--- What needs to be done ---
Update the lines from the line with "You are a GUI" up to and including the line with "tap(793, 123)" by replacing "screenshot" with "image" and keeping everything else the same. Return only those lines, and leave the pictures out.

--- Supplied records ---
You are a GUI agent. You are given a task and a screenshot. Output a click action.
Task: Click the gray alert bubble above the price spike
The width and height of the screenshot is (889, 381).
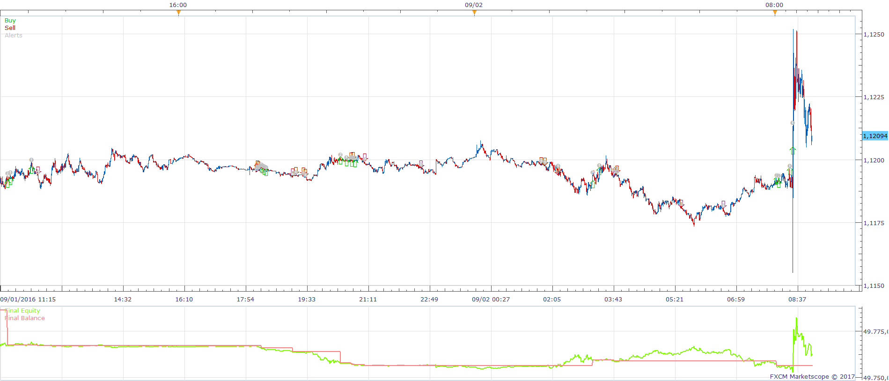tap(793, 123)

==

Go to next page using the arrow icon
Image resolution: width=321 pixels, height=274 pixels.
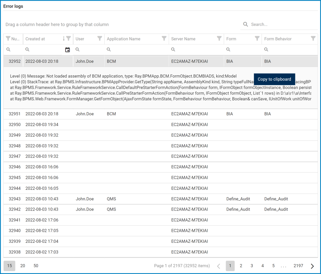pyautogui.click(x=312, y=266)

--- Exercise solution ---
You are a GUI agent. You are given a task and a image. Output a click action.
Task: Click the gray alert bubble above the price spike
The width and height of the image is (889, 381).
tap(793, 123)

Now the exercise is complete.